* **Job**
Locate each of the rows below that contains the word "Where", and copy every such row in full. The match is case-sensitive.
## Start Input material
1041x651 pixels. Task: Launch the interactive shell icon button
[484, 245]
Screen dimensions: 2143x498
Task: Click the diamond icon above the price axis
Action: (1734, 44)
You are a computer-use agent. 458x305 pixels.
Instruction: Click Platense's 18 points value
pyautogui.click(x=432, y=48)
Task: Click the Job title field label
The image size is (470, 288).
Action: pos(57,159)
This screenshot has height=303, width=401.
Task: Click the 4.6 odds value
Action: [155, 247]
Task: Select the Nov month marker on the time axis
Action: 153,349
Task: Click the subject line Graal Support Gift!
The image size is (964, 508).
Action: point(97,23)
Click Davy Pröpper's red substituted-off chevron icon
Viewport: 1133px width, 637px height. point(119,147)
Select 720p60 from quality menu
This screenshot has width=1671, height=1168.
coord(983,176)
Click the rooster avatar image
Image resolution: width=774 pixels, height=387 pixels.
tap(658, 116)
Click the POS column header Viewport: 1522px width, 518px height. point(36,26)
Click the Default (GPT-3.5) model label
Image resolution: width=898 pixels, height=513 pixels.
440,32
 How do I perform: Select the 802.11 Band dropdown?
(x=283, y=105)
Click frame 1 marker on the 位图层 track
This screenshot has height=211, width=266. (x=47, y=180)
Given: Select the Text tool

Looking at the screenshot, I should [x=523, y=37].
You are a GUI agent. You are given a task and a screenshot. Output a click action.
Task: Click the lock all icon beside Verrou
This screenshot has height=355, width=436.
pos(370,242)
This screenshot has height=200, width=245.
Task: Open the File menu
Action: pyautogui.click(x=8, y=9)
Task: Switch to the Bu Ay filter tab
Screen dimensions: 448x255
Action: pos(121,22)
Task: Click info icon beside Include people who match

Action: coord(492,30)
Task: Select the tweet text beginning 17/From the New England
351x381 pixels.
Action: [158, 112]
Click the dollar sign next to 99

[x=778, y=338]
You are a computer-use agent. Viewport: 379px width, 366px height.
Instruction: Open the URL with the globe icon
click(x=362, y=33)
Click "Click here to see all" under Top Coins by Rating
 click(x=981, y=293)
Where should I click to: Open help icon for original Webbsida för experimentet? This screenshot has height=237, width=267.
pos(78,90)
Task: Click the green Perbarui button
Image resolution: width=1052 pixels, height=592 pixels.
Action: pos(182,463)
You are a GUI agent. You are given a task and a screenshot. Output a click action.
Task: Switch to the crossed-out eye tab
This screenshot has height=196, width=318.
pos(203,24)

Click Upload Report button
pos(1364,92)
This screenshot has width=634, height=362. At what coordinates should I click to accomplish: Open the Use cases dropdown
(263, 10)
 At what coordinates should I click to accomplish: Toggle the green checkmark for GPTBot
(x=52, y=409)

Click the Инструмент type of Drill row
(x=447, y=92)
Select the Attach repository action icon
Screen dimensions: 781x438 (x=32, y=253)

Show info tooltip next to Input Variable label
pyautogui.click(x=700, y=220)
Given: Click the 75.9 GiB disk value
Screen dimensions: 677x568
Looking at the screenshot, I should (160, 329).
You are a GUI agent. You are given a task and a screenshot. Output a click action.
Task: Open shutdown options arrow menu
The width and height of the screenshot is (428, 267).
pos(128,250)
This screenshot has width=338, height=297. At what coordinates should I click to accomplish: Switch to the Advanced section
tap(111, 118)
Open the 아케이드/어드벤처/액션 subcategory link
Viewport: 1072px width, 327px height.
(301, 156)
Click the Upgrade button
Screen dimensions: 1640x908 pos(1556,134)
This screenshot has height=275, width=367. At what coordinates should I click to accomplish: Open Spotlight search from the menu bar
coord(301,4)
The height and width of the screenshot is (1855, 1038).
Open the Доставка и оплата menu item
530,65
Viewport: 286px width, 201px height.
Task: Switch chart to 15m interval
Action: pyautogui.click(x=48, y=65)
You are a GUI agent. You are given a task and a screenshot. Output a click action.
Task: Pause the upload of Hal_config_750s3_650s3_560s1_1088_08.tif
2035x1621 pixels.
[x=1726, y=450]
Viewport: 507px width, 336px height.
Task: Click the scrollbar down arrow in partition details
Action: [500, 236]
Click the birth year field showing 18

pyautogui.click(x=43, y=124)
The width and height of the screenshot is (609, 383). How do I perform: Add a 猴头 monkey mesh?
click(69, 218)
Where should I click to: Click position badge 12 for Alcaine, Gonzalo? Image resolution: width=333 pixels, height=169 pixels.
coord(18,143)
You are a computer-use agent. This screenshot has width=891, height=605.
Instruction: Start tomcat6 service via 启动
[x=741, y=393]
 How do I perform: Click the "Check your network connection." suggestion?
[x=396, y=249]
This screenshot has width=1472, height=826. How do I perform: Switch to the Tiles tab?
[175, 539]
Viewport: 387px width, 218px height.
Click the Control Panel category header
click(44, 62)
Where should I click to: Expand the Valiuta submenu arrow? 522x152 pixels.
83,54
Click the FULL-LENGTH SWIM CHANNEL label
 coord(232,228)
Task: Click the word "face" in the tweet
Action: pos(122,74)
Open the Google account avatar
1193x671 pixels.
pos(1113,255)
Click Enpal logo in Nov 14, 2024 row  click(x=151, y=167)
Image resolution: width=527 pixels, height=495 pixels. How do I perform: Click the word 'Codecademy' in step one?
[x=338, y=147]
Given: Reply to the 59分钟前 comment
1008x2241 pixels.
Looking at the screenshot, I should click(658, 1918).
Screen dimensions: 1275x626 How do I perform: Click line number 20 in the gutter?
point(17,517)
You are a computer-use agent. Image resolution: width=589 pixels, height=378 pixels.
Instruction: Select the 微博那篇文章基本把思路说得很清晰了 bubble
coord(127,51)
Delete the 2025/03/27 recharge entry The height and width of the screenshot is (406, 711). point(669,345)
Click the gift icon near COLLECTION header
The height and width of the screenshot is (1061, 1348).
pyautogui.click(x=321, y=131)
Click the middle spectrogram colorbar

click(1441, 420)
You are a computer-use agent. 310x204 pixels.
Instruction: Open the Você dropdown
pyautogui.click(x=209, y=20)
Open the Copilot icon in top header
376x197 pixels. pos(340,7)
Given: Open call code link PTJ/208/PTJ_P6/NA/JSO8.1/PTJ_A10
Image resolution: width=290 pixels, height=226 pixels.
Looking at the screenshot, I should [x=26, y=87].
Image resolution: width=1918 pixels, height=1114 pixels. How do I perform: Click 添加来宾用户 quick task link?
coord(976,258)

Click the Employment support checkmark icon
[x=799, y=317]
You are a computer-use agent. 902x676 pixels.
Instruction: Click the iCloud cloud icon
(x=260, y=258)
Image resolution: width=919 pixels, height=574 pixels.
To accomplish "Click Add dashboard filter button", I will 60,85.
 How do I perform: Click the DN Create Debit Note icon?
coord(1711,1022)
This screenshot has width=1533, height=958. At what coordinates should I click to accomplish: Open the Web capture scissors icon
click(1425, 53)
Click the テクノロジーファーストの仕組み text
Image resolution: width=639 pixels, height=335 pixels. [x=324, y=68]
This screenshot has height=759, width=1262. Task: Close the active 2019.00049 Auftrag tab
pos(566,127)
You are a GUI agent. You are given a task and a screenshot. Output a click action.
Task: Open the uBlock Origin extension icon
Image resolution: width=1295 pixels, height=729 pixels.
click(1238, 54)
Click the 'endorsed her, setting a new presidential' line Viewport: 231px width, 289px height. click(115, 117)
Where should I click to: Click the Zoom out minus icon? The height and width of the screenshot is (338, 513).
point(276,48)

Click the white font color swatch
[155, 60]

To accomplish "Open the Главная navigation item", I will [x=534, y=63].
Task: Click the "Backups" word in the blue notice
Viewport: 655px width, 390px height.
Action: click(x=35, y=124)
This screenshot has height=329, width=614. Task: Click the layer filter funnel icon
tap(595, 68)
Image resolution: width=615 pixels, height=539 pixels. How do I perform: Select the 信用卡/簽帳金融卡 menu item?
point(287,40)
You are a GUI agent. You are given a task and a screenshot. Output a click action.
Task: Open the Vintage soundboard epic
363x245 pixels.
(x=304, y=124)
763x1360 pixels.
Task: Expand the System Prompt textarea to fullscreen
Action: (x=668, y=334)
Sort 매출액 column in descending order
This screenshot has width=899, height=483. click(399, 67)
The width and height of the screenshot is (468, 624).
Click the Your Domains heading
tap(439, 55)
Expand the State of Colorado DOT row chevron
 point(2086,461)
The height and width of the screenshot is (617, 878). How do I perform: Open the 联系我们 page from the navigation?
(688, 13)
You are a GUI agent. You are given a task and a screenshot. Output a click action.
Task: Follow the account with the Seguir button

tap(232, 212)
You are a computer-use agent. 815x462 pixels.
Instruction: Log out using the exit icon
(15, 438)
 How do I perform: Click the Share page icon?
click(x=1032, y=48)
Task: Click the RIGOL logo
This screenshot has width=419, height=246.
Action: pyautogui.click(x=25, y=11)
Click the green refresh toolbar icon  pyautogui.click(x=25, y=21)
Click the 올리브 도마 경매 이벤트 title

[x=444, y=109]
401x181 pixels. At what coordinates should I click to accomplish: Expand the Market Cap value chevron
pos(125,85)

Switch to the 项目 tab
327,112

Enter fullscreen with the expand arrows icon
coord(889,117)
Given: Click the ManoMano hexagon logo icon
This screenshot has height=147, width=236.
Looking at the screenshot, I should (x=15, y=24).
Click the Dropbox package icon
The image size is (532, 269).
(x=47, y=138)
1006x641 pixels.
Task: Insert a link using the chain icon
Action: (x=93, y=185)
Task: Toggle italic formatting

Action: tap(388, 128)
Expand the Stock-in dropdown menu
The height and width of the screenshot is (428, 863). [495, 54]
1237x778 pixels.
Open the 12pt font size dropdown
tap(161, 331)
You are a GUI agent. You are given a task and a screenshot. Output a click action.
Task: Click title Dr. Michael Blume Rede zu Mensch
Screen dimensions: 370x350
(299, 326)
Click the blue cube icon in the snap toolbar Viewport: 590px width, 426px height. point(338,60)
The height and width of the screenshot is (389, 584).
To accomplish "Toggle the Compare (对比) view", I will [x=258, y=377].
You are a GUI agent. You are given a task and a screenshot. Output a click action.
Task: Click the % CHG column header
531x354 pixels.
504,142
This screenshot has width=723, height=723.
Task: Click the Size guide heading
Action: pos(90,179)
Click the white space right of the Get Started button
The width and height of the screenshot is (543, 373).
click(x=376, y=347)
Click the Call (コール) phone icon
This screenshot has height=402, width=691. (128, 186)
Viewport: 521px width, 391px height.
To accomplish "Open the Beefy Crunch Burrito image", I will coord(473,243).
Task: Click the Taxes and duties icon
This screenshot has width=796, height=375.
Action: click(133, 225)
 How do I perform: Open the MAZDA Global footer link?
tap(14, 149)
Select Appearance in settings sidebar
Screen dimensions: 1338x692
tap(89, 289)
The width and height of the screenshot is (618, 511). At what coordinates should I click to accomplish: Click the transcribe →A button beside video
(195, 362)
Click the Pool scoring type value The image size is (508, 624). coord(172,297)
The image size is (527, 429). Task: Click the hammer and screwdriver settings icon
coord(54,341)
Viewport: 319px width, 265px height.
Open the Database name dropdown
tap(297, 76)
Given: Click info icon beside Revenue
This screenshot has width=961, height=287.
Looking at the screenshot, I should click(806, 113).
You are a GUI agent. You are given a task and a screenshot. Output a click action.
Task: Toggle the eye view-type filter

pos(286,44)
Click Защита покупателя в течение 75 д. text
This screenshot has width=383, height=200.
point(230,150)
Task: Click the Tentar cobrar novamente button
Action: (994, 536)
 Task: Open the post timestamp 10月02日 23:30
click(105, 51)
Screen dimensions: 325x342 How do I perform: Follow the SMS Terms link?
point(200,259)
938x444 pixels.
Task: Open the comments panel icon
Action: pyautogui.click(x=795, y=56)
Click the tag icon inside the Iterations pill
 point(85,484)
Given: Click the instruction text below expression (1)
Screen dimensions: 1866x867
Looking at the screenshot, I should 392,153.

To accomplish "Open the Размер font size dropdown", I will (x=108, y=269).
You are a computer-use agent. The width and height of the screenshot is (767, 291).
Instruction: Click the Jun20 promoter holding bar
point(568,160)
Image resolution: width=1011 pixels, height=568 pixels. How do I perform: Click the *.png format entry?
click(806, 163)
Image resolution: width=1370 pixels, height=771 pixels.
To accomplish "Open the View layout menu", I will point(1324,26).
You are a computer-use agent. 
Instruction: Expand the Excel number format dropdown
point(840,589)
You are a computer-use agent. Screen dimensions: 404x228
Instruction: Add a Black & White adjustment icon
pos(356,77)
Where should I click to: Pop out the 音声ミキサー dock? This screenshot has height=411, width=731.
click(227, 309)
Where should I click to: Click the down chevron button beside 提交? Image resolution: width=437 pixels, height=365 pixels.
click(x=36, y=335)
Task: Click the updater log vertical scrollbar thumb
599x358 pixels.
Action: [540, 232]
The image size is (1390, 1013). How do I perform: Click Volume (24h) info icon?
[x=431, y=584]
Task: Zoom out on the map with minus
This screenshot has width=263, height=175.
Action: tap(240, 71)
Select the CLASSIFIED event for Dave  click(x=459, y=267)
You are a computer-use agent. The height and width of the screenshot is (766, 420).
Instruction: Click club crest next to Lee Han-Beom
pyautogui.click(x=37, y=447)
## End Input material
* **Answer to the problem**
Where should I click to: Open help icon for original Webbsida för experimentet? This screenshot has height=237, width=267.
Where should I click to: Click position badge 12 for Alcaine, Gonzalo? Image resolution: width=333 pixels, height=169 pixels.
Where should I click to: Expand the Valiuta submenu arrow? 522x152 pixels.
Where should I click to: Click the Zoom out minus icon? The height and width of the screenshot is (338, 513).
Where should I click to: Pop out the 音声ミキサー dock? This screenshot has height=411, width=731.
Where should I click to: Click the down chevron button beside 提交? Image resolution: width=437 pixels, height=365 pixels.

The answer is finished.